Experimental drug shows promise for schizophrenia

An experimental drug may ease a range of symptoms that strike people with schizophrenia, without the side effects of existing medications, an early clinical trial suggests.

Researchers found that, over one month, the drug helped manage the different ways in which schizophrenia manifests—from delusions and hallucinations, to flattened emotions and social withdrawal.

Among 120 patients who took the drug, 65% were responding by week four. That compared with 44% of patients given a placebo.

The drug—dubbed SEP-363856—also appeared to avoid the side effects common with standard antipsychotic medications.

Experts were hopeful that the findings, published April 16 in the New England Journal of Medicine, will lead to a new treatment option.

While there is a laundry list of antipsychotic medications for schizophrenia, they are decades old. And for the millions of people worldwide with the mental illness, there is still a critical “unmet medical need,” said study author Kenneth Koblan.

He is chief scientific officer at Sunovion Pharmaceuticals in Marlborough, Mass., the company developing SEP-363856.

One issue with existing medications is that side effects can make adherence difficult, Koblan said.

Older, “first-generation” drugs can cause movement impairments similar to those seen in Parkinson’s disease—tremors, joint stiffness and coordination problems.
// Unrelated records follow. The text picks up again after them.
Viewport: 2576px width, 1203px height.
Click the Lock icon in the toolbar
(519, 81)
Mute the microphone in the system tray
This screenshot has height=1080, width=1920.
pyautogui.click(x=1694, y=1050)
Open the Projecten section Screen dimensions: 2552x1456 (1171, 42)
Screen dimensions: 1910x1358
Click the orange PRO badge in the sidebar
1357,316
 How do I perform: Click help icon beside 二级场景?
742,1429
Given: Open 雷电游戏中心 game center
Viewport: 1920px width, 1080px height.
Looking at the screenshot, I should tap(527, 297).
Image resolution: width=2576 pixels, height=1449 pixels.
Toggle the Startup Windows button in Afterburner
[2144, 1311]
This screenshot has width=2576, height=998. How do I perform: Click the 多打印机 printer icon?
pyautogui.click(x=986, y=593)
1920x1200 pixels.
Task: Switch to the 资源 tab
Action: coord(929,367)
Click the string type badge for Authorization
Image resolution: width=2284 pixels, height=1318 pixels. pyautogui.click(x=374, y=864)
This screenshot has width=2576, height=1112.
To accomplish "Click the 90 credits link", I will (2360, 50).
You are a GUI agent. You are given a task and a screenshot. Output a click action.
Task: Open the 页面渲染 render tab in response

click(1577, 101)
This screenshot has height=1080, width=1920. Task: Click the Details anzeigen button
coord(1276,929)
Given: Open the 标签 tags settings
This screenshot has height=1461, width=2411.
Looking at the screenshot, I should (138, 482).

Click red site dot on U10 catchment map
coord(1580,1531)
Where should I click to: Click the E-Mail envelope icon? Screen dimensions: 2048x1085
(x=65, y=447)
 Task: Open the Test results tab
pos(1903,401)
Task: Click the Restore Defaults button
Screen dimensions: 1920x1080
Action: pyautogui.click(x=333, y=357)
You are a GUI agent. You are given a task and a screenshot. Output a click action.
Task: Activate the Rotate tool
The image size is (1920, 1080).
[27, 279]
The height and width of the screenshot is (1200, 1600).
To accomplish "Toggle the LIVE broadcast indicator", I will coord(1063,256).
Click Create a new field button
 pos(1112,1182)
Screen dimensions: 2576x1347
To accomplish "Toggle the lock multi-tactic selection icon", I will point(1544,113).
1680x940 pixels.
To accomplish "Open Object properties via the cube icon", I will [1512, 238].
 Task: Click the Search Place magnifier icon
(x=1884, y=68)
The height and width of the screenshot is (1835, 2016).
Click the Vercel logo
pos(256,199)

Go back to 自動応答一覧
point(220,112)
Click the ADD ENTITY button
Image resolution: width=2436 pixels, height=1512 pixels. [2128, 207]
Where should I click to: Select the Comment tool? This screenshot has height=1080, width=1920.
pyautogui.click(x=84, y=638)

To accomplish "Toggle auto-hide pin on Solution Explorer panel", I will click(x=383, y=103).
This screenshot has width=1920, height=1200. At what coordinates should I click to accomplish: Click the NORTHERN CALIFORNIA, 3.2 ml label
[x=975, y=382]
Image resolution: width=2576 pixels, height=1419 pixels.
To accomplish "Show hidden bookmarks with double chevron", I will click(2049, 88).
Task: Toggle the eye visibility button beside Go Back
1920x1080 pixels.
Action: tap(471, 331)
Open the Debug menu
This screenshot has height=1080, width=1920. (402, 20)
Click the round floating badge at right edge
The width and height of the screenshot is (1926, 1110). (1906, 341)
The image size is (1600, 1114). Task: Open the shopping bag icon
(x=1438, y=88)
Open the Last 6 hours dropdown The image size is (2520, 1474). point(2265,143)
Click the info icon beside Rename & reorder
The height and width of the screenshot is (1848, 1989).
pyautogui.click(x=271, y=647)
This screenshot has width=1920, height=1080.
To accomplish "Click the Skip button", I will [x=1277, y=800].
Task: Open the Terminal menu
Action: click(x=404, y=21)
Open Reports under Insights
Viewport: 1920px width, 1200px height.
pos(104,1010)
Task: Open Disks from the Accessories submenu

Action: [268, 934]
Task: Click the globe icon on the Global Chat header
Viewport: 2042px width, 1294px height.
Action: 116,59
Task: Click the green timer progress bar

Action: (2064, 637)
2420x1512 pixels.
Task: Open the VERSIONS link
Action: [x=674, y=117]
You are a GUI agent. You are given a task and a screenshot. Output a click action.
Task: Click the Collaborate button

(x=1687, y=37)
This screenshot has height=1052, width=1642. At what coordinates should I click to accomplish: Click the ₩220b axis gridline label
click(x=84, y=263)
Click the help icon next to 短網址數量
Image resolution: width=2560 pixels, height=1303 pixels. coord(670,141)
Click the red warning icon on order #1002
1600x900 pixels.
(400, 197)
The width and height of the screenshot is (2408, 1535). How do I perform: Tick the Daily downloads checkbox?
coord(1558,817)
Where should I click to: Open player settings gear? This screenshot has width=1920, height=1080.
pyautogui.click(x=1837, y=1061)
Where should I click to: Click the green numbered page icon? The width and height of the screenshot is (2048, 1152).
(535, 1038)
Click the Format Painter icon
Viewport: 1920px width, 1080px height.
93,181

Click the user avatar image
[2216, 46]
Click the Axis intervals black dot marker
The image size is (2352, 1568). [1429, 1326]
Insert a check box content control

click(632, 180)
Relatively newer, second-generation antipsychotics are less likely to cause those side effects, but they can spur weight gain and high blood sugar and cholesterol levels.

Beyond that, existing medications only address one group of schizophrenia symptoms—the hallucinations, delusions and confused thoughts that doctors call “positive” symptoms. (In this case, “positive” means present.)

The drugs work well against positive symptoms in about 70% of patients, said Dr. Donald Goff, a professor of psychiatry at New York University School of Medicine, in New York City.

But, Goff said, they do not ease the “negative” symptoms that plague people with schizophrenia. “Negative” refers to what’s lost, and the symptoms include flattened emotions, difficulty feeling pleasure and withdrawal from others.

In this short-term trial, SEP-363856 eased both positive and negative symptoms.

“What’s striking, to me,” Koblan said, “is the efficacy against negative symptoms.”

Goff, who wrote an editorial published with the study, agreed the initial results are “very encouraging.”

“This might help with symptoms that are not improved by current medications,” he said, “and it might not have the same side effects.”

It’s not fully clear how the drug works, according to Koblan, but it does act through a different mechanism than current antipsychotics.

While those drugs are numerous, Goff said, they all work in a similar manner—by blocking a receptor on brain cells called D2, which interacts with the chemical dopamine. Blocking D2 can lessen psychosis symptoms, but is also responsible for the drugs’ most troublesome side effects.

The experimental drug, in contrast, leaves D2 alone. Instead it stimulates a different brain receptor, called TAAR1. That receptor helps modulate dopamine transmission.

Dr. Ken Duckworth is medical director of the National Alliance on Mental Illness. He said, “I’m glad to see they’re investing in a drug with a new mechanism of action. And I’m cautiously optimistic about it.”

Cautious, he said, because this was a short-term trial. Significant side effects did not show up, but those issues can take time to manifest, Duckworth noted.

The trial involved 245 schizophrenia patients aged 18 to 40, all in the earlier course of the disease. About half were randomly assigned to take SEP-363856 capsules once a day, while the rest received placebo capsules.

After a month, almost two-thirds of patients on the drug were showing a response—meaning their scores on a standard measure of symptoms had improved by at least 20%.

After that point, all patients had the option to enter a six-month extension study where the drug was given to everyone. Overall, the effectiveness was maintained, Koblan said.